Background: The importance of epigenetics in cancer is well known. Since
many epigenetic mechanisms are involved in cancer progression, they may represent a target
for a new pharmacological approach. Prostate cancer is the most common malignancy in
men. After failure of the androgen deprivation therapy, the recurrent disease is termed castration-
resistant cancer (CRPC). Since CRPC remains an incurable disease, new studies are
focusing on the mechanisms critical for CRPC development, to identify new pharmacological targets.
Methods: A MEDLINE research related to CRPC and epigenome has been carried out.

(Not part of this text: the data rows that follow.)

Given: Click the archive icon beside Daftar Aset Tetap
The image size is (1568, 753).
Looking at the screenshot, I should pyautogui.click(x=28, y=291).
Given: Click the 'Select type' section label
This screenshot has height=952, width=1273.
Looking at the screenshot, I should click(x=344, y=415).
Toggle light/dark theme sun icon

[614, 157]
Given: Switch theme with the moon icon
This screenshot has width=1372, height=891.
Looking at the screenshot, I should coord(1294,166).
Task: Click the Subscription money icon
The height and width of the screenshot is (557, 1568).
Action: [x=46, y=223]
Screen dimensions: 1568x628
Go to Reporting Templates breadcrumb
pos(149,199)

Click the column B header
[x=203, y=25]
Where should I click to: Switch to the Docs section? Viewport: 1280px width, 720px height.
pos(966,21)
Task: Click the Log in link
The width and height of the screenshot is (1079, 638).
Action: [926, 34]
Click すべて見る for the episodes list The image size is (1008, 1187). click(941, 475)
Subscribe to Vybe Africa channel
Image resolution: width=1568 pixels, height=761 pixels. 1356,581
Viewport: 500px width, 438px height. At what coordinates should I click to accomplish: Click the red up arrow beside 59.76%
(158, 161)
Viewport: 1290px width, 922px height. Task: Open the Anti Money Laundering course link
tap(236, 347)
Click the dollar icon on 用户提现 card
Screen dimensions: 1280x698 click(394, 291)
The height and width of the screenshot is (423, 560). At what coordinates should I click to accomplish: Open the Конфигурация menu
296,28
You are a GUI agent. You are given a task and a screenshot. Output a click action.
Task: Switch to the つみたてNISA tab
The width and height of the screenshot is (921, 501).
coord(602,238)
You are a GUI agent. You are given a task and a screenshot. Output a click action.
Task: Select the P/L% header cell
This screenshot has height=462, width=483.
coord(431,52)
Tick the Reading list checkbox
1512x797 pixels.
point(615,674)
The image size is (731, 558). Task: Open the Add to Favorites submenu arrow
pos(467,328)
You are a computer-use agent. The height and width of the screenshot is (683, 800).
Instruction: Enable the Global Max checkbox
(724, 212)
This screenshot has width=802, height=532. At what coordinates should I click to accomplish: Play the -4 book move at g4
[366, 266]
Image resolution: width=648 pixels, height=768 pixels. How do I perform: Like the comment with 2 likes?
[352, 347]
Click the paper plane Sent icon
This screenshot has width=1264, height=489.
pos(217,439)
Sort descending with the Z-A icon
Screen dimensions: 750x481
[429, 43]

Results: CRPC is probably due to several genetic and epigenetic mechanisms involved in AR activation, even
in the presence of low androgen levels. Increasing evidence suggests that an aberrant DNA methylation may
promote CRPC progression, augmenting genomic instability. Deregulated miRNAs are involved in initiation,
progression, and metastatization of prostate cancers. MiRNAs may act like oncogenes (oncomirs) which can
promote cancer progression, or tumor suppressors (anti-oncomirs) which inhibit CRPC progression. miRNA
replacement therapy represents the most promising anticancer strategy, however only MRX34 (a doublestranded
RNA mimic of the anti-oncomir, miR-34) has reached phase I clinical trial. Also, the deregulation of
long non coding RNAs (lncRNAs) has been involved in CRPC development and lncRNAs may gain diagnostic/
therapeutic relevance. Recently research was focused on the chromatin reader proteins containing bromodomain
and extraterminal domain (BET family). Since BET inhibitors act downstream of AR, these compounds
might be effective in a condition of mediated AR resistance to androgen deprivation.
Conclusions: The recent finding about CRPC epigenome might provide several emerging treatment strategies
to counteract efficiently the tumor progression.